• _Problem description_
Copy the following entries line for line, changing nothing.

• _Material supplied_
::::::::

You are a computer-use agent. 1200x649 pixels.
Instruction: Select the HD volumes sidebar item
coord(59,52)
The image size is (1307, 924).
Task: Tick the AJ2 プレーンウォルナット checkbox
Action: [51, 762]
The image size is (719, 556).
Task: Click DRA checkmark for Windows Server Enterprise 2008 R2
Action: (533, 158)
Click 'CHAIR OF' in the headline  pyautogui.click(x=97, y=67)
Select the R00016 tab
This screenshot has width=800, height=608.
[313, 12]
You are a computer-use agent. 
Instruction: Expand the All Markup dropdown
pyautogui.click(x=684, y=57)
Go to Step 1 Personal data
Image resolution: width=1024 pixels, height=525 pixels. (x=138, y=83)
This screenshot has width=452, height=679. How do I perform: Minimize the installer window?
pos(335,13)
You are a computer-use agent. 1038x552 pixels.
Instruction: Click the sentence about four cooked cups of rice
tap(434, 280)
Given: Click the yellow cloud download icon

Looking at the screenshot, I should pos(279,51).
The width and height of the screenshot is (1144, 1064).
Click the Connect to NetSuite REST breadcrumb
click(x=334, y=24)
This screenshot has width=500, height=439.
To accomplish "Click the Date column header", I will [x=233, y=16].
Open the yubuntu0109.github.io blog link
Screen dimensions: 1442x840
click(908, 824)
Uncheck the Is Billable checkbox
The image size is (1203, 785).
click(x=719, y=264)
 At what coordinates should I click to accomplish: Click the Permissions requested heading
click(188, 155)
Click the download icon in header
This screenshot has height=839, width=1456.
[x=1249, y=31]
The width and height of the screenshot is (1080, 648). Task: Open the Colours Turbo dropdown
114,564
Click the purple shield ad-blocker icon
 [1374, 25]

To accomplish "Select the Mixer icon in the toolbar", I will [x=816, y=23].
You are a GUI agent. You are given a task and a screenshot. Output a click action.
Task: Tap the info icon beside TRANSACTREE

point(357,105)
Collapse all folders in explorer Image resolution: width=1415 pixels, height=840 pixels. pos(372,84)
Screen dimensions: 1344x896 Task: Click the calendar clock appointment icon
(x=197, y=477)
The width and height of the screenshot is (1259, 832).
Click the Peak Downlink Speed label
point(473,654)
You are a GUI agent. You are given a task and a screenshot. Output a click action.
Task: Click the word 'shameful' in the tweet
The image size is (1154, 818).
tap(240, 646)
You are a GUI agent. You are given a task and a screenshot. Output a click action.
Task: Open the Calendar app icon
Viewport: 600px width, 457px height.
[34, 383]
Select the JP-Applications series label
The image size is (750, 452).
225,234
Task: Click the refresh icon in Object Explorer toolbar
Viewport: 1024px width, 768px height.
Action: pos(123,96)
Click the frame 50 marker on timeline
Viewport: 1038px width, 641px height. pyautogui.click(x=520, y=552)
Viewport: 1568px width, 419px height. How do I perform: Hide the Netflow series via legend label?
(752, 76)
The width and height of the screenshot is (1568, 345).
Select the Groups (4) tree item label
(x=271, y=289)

::::::::

• _Problem solution_
You are a computer-use agent. 1200x649 pixels.
Instruction: Select the HD volumes sidebar item
coord(59,52)
The image size is (1307, 924).
Task: Tick the AJ2 プレーンウォルナット checkbox
Action: [51, 762]
The image size is (719, 556).
Task: Click DRA checkmark for Windows Server Enterprise 2008 R2
Action: (533, 158)
Click 'CHAIR OF' in the headline  pyautogui.click(x=97, y=67)
Select the R00016 tab
This screenshot has width=800, height=608.
[313, 12]
You are a computer-use agent. 
Instruction: Expand the All Markup dropdown
pyautogui.click(x=684, y=57)
Go to Step 1 Personal data
Image resolution: width=1024 pixels, height=525 pixels. (x=138, y=83)
This screenshot has width=452, height=679. How do I perform: Minimize the installer window?
pos(335,13)
You are a computer-use agent. 1038x552 pixels.
Instruction: Click the sentence about four cooked cups of rice
tap(434, 280)
Given: Click the yellow cloud download icon

Looking at the screenshot, I should pos(279,51).
The width and height of the screenshot is (1144, 1064).
Click the Connect to NetSuite REST breadcrumb
click(x=334, y=24)
This screenshot has width=500, height=439.
To accomplish "Click the Date column header", I will [x=233, y=16].
Open the yubuntu0109.github.io blog link
Screen dimensions: 1442x840
click(908, 824)
Uncheck the Is Billable checkbox
The image size is (1203, 785).
click(x=719, y=264)
 At what coordinates should I click to accomplish: Click the Permissions requested heading
click(188, 155)
Click the download icon in header
This screenshot has height=839, width=1456.
[x=1249, y=31]
The width and height of the screenshot is (1080, 648). Task: Open the Colours Turbo dropdown
114,564
Click the purple shield ad-blocker icon
 [1374, 25]

To accomplish "Select the Mixer icon in the toolbar", I will [x=816, y=23].
You are a GUI agent. You are given a task and a screenshot. Output a click action.
Task: Tap the info icon beside TRANSACTREE

point(357,105)
Collapse all folders in explorer Image resolution: width=1415 pixels, height=840 pixels. pos(372,84)
Screen dimensions: 1344x896 Task: Click the calendar clock appointment icon
(x=197, y=477)
The width and height of the screenshot is (1259, 832).
Click the Peak Downlink Speed label
point(473,654)
You are a GUI agent. You are given a task and a screenshot. Output a click action.
Task: Click the word 'shameful' in the tweet
The image size is (1154, 818).
tap(240, 646)
You are a GUI agent. You are given a task and a screenshot. Output a click action.
Task: Open the Calendar app icon
Viewport: 600px width, 457px height.
[34, 383]
Select the JP-Applications series label
The image size is (750, 452).
225,234
Task: Click the refresh icon in Object Explorer toolbar
Viewport: 1024px width, 768px height.
Action: pos(123,96)
Click the frame 50 marker on timeline
Viewport: 1038px width, 641px height. pyautogui.click(x=520, y=552)
Viewport: 1568px width, 419px height. How do I perform: Hide the Netflow series via legend label?
(752, 76)
The width and height of the screenshot is (1568, 345).
Select the Groups (4) tree item label
(x=271, y=289)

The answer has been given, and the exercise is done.